"On
est à la fin du XXème siècle et les hommes sont toujours à vendre. Voilà une
pollution morale qui me paraît plus importante que de savoir s'il faut mettre
du détergent dans l'Escaut ou dans la Meuse". (Jacques Brel, 1971).
Grand
Jacques, j'ai une mauvaise nouvelle : ça ne s'est pas arrangé en passant l'an
2000. Le mercato est devenu la norme, qui n'étonne plus personne tant elle a
pénétré chaque souffle d'un air que nous connaissons, irrespirable...
Cavani
rentre en scène pour 64 millions d'euros au PSG, dont Beckham vient de partir
après trois petits tours et des larmes de crocodile. Que n'a-t-il sollicité
Lacoste ! En décembre, on assistera à la valse des pilotes de F1. Ça,
c'est pour la partie la plus évidente (par 'évidente', j'entends la plus
atteinte), le sport, déjà évoqué ici. Le sport, ou le rapport tapin/maquereau mis au service du spectaculaire... C'est
vrai quoi, le foot avant c'était ringard, ça ressemblait à Intervilles.

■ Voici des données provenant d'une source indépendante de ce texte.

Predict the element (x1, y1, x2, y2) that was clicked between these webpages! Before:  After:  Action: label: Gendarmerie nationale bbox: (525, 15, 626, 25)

Maintenant, ça ressemble à Intermarché, à la nuance près que les mercenaires
ont remplacé les mousquetaires...
Sinon
quoi ? Anne-Sophie Lapix est assignée par Canal+ parce qu'elle a
signé chez France 5. En 2007, Eric Besson, ex-secrétaire national en charge des
questions économiques du PS, annonçait son ralliement au camp adverse, vous
vous souvenez sûrement du tollé que cela provoqua. Télé, sport, œnologues,
professeurs, politiques, etc. Vous en voulez encore ? En 20 ans, la bactérie mercenariat
a dévasté toute notre flore mentale. Le monde s'est staracadémisé.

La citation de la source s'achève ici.